YOUR ASSIGNMENT: Search term "בתחום": copy each line of the data containing it.

INFORMATION SUPPLIED:
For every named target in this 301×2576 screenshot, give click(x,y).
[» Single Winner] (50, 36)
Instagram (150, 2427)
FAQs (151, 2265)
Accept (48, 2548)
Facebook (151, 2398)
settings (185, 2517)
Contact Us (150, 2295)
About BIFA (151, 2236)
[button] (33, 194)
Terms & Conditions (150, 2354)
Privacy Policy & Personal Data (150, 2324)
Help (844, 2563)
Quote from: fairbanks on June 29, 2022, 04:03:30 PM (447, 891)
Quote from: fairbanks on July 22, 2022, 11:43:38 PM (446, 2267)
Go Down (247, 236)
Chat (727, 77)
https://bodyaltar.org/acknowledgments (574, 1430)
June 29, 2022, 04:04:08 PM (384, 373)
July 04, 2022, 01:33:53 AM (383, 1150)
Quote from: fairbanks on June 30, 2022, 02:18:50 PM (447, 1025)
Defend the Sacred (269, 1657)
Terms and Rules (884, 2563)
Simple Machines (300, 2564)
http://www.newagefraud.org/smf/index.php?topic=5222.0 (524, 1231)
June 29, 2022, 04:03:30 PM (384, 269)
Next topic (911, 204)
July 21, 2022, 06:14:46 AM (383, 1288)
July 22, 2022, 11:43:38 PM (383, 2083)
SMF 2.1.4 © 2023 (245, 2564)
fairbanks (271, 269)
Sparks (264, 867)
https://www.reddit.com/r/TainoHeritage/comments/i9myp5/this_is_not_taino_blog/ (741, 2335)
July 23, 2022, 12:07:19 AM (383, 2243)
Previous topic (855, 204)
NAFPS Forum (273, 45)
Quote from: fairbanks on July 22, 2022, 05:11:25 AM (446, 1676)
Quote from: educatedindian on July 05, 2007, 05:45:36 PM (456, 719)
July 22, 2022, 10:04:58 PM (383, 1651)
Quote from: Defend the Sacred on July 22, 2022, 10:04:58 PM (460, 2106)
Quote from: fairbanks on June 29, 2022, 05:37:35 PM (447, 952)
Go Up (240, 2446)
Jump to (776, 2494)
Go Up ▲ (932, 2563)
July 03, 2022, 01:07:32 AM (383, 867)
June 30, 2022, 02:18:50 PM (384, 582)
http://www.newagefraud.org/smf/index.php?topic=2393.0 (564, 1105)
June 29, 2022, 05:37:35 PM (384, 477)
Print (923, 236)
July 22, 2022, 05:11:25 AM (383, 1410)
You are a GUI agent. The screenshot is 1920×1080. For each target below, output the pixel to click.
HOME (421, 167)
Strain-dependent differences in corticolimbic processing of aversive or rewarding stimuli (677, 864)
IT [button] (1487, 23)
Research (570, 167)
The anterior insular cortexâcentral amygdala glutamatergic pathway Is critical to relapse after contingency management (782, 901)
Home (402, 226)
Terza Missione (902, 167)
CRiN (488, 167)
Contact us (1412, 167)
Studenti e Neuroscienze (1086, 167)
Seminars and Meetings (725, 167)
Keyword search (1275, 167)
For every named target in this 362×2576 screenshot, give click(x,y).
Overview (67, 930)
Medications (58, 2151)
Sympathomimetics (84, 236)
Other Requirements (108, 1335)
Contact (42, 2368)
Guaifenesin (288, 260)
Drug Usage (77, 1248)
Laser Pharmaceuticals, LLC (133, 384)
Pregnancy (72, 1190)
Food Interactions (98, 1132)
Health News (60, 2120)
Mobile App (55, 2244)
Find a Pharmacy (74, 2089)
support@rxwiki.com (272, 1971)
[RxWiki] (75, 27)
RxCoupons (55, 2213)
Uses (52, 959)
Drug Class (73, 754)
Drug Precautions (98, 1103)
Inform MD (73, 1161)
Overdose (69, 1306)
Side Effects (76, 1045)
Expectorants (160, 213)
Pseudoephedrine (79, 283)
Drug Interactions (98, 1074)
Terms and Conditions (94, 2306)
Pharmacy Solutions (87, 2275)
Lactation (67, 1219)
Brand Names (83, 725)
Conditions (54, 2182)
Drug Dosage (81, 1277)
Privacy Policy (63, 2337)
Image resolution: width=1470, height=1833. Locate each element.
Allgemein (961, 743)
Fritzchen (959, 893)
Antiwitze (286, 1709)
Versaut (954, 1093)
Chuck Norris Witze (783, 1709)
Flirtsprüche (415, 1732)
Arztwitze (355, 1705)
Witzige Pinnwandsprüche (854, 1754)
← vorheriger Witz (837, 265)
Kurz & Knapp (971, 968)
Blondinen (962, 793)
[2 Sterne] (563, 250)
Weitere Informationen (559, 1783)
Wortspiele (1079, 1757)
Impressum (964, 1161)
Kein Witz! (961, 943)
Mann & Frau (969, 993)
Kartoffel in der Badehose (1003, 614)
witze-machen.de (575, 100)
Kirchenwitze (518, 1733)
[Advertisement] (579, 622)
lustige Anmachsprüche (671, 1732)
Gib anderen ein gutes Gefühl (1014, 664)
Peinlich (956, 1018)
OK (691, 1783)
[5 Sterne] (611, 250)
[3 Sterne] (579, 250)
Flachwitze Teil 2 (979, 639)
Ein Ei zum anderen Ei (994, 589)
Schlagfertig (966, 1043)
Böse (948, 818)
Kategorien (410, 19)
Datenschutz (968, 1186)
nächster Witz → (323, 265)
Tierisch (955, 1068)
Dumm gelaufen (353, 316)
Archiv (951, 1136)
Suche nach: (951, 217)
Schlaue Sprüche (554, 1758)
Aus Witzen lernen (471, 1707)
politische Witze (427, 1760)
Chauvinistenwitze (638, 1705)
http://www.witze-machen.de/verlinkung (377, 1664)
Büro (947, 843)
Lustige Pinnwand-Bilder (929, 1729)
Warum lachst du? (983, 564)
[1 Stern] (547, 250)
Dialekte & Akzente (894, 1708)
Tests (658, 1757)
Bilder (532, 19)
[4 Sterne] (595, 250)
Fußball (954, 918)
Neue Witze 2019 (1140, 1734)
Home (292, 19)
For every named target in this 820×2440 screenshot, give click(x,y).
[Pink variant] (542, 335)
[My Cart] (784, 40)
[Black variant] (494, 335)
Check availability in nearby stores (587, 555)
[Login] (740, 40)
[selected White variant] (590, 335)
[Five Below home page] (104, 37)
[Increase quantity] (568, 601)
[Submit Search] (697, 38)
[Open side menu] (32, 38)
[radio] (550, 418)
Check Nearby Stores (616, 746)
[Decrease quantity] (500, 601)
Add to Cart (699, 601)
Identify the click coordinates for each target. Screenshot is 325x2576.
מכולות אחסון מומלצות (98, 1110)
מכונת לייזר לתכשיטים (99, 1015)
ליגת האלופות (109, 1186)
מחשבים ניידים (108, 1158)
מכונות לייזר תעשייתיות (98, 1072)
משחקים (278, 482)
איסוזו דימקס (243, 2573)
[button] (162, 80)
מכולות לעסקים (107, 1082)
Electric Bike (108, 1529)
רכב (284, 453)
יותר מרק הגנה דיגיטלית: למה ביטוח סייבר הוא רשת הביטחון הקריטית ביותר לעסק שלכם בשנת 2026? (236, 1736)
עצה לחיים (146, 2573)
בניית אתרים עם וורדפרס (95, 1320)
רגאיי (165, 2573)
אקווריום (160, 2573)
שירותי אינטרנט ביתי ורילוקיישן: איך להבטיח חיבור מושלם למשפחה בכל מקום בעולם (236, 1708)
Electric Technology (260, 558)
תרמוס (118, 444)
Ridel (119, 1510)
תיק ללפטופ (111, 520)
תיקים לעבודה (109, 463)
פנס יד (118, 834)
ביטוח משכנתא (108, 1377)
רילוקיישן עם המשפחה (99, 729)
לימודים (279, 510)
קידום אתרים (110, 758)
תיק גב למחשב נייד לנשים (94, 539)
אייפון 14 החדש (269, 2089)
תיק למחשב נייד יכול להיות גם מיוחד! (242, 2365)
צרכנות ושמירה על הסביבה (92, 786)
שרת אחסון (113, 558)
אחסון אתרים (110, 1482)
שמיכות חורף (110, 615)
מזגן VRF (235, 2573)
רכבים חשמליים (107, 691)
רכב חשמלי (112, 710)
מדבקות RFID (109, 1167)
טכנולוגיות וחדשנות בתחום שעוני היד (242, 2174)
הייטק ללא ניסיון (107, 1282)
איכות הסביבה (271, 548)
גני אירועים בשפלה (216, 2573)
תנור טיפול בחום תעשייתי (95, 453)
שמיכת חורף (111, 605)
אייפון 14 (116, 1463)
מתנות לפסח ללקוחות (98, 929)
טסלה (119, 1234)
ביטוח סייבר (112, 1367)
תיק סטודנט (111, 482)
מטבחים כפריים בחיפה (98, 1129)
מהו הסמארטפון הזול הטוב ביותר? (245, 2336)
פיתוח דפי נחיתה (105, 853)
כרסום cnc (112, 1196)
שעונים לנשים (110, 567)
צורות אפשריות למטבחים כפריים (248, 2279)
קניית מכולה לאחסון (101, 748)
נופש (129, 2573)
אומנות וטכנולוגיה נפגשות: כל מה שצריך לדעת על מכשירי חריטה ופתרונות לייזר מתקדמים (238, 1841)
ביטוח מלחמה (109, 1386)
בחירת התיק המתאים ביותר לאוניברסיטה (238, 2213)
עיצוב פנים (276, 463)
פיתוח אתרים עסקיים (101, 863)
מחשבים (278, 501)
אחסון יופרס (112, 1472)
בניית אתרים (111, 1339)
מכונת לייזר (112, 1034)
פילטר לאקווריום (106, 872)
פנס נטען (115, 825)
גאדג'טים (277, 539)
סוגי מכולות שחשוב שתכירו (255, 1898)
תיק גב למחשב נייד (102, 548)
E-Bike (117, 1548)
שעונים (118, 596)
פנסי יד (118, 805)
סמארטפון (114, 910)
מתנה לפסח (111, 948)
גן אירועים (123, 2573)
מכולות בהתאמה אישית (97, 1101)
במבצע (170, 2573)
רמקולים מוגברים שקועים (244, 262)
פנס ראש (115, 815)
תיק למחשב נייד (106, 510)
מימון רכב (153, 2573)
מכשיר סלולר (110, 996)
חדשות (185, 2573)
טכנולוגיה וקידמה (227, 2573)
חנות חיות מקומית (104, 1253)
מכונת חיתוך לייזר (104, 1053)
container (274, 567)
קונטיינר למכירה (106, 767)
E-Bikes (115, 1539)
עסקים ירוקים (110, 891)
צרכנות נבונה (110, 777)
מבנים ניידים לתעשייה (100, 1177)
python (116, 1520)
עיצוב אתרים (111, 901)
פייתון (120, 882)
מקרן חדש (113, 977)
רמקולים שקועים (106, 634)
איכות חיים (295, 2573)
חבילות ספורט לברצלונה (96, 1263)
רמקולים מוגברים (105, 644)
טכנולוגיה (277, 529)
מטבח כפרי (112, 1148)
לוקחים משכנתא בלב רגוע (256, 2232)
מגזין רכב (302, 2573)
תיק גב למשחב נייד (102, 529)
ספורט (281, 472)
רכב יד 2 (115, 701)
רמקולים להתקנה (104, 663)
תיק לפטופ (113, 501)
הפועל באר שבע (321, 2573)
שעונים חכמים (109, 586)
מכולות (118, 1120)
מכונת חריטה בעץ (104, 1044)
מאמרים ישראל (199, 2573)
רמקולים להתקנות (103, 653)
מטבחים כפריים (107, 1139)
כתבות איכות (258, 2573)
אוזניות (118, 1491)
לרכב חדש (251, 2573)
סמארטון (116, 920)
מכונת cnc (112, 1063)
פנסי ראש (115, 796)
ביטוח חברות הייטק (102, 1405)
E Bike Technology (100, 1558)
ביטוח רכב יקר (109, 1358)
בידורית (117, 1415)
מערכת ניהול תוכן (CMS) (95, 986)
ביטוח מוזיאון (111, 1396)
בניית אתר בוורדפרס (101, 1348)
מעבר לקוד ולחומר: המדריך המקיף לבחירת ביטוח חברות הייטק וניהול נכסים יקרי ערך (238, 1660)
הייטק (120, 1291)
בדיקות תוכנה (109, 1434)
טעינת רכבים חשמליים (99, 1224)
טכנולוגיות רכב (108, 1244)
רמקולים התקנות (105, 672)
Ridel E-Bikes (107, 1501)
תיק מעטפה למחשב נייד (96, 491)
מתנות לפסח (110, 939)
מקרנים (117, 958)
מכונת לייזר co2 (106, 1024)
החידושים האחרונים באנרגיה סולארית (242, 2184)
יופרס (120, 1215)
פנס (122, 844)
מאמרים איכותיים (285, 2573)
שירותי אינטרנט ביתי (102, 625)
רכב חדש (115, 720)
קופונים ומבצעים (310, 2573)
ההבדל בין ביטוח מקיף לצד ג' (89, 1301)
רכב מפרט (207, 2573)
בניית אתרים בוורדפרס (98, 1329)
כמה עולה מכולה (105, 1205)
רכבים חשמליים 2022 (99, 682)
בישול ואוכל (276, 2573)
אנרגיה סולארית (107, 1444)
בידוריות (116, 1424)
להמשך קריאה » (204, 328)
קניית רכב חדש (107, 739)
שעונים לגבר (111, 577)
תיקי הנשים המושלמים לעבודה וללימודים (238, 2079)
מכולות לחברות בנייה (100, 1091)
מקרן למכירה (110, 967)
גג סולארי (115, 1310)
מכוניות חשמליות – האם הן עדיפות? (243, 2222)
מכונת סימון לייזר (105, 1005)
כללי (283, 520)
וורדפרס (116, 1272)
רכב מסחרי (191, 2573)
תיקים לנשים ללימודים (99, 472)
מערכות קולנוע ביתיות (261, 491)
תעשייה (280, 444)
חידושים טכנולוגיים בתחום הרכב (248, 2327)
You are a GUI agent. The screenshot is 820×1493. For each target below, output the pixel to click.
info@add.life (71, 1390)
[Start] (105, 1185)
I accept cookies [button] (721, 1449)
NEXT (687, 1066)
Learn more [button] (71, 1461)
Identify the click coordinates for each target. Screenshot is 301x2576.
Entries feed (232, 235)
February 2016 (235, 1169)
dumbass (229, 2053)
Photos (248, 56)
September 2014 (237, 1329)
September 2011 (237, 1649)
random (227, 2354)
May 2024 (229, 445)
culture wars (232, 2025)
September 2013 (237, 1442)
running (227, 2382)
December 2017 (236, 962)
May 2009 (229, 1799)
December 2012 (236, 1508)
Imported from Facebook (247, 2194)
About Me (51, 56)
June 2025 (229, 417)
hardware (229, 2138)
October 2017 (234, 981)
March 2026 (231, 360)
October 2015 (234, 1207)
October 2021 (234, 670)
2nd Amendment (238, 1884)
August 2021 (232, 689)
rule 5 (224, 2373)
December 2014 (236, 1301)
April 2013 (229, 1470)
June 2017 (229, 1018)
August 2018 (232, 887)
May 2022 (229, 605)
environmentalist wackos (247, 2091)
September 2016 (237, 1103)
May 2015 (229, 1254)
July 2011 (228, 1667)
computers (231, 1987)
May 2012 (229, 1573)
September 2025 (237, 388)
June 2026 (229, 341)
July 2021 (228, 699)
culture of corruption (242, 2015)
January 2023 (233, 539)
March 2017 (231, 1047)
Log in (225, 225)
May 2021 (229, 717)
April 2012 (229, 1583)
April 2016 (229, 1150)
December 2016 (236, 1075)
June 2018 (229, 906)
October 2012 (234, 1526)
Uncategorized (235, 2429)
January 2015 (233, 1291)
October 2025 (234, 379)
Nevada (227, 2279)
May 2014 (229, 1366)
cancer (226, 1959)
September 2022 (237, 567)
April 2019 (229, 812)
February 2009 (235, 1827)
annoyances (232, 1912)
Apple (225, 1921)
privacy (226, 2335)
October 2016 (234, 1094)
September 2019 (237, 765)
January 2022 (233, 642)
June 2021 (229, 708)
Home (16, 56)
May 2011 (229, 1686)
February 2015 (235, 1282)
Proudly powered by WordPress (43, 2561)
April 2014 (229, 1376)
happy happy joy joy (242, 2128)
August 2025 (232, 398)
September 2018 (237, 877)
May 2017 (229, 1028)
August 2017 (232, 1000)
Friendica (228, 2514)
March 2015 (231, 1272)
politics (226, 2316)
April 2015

EXPECTED ANSWER:
טכנולוגיות וחדשנות בתחום שעוני היד (242, 2174)
חידושים טכנולוגיים בתחום הרכב (248, 2327)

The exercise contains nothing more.